WHAT THE TASK REQUIRES: Look for the word "input" in the entries below, then copy every line that has it.

RECORDS TO PROCESS:
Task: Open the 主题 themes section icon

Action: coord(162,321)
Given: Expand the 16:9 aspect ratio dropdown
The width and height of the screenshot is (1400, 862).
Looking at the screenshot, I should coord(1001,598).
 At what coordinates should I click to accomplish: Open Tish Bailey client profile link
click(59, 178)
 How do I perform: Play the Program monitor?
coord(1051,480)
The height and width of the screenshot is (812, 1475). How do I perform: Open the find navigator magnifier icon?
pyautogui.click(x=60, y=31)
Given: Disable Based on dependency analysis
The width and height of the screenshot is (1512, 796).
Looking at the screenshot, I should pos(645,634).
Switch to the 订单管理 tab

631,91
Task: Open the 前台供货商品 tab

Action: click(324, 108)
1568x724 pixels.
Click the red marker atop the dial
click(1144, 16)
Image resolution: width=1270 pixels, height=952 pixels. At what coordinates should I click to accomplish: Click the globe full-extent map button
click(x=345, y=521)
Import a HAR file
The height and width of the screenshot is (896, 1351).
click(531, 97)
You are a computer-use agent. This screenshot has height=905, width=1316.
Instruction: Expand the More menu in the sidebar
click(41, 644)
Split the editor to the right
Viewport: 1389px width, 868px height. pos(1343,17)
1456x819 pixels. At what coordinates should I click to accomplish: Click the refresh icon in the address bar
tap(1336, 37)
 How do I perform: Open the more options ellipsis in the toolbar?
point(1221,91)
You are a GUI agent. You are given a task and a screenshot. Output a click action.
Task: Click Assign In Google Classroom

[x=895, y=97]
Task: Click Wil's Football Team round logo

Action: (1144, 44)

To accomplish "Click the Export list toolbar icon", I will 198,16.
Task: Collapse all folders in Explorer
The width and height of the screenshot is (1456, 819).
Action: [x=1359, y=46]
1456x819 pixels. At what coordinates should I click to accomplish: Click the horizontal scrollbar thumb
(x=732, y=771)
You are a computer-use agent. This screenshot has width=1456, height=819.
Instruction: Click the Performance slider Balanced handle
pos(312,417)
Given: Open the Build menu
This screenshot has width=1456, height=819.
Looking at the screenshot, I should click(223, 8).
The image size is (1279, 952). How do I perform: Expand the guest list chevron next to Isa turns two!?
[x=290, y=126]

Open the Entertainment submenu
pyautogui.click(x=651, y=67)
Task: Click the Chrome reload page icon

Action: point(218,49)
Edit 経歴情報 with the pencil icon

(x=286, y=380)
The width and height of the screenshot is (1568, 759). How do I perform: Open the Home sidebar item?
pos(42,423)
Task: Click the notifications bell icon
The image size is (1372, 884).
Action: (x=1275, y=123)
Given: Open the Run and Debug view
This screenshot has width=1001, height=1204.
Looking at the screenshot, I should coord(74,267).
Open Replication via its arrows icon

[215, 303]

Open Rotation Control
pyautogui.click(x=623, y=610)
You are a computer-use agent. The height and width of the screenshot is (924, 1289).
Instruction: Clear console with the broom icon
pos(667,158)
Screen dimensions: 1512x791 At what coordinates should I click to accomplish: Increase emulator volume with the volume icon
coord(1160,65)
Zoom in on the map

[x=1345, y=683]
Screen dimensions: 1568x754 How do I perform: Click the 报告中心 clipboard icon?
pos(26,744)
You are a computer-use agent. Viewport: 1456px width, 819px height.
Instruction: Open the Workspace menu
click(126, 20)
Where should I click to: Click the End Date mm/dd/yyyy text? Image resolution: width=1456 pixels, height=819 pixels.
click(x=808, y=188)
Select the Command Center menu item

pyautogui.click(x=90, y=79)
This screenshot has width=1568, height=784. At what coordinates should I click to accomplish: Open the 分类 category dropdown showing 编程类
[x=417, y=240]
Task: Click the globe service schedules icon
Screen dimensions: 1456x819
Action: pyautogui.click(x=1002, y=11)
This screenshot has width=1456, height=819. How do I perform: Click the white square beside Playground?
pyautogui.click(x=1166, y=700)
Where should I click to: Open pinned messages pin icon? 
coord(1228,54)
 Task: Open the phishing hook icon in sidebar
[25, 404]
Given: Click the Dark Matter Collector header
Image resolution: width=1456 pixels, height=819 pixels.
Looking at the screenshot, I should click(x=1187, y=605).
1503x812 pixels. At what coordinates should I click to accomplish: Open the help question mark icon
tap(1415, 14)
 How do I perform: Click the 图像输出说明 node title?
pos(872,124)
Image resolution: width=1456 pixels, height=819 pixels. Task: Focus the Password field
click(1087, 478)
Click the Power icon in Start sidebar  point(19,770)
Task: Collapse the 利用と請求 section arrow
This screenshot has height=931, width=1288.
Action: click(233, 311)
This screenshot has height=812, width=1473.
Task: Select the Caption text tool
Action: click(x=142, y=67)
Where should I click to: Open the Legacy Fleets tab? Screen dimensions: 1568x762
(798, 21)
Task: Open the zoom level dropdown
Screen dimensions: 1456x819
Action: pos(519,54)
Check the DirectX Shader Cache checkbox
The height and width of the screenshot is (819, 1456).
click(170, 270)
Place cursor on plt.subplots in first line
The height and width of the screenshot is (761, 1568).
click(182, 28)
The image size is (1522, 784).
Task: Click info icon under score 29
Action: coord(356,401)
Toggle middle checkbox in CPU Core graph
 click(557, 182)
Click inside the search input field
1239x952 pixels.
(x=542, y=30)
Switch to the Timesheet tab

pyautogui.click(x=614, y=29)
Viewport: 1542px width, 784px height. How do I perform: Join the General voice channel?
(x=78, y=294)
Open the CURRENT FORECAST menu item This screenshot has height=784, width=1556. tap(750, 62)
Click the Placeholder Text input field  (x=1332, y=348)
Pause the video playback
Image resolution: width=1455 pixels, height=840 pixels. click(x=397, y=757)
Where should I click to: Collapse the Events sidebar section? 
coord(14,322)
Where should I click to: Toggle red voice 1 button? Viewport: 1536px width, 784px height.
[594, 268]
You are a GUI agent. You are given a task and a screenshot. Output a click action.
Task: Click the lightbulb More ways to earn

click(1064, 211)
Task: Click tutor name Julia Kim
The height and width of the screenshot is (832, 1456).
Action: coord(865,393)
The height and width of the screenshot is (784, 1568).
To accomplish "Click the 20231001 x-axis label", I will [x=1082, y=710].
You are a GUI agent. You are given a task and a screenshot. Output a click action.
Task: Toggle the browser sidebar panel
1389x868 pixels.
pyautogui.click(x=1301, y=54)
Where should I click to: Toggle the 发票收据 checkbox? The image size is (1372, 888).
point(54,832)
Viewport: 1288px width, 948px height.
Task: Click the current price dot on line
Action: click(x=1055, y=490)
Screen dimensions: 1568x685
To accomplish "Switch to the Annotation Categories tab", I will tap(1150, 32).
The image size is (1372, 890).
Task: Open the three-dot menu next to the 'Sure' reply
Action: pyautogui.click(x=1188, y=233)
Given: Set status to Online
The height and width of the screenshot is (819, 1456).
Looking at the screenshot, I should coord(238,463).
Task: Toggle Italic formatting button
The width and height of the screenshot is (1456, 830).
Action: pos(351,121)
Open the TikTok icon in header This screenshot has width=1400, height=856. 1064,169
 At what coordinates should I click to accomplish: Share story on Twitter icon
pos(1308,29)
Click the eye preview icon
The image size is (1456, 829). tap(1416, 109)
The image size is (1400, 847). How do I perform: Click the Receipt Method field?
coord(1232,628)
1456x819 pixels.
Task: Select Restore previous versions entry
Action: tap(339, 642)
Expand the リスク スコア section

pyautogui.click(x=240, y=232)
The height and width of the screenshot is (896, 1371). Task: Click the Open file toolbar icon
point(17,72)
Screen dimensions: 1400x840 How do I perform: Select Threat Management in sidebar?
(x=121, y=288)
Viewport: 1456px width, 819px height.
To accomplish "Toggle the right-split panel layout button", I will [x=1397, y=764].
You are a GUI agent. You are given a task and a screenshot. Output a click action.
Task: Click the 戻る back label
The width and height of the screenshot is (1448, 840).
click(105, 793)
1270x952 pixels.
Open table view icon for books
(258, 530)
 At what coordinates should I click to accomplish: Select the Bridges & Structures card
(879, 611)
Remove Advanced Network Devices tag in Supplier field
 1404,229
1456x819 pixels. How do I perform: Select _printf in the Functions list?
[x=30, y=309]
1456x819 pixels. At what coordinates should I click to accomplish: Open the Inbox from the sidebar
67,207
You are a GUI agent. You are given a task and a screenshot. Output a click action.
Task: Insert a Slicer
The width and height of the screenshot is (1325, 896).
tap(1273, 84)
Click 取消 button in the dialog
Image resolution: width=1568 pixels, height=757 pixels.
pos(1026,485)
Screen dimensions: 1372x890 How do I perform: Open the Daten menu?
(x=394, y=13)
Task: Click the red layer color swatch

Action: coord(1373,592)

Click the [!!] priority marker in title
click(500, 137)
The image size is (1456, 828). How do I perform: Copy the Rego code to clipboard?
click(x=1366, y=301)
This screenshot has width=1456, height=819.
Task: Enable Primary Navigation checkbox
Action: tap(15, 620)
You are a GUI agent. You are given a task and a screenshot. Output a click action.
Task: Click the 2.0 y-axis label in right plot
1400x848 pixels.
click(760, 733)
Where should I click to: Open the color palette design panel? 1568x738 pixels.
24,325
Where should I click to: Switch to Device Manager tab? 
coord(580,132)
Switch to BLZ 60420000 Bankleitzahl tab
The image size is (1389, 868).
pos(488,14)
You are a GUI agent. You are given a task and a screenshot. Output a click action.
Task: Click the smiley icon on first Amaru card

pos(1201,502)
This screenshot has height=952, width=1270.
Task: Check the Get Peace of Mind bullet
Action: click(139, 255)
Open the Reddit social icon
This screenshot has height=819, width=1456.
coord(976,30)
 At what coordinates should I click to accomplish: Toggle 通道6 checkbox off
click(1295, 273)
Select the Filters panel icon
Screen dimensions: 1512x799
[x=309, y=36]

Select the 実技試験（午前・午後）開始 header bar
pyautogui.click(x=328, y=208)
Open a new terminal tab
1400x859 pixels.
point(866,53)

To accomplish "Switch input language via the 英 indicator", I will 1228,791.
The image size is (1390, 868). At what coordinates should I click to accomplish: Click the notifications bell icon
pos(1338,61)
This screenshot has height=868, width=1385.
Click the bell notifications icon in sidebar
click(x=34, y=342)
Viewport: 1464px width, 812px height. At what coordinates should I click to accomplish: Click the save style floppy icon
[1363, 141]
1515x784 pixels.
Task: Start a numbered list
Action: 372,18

THE ANSWER:
Click inside the search input field
Click the Placeholder Text input field  (x=1332, y=348)
To accomplish "Switch input language via the 英 indicator", I will 1228,791.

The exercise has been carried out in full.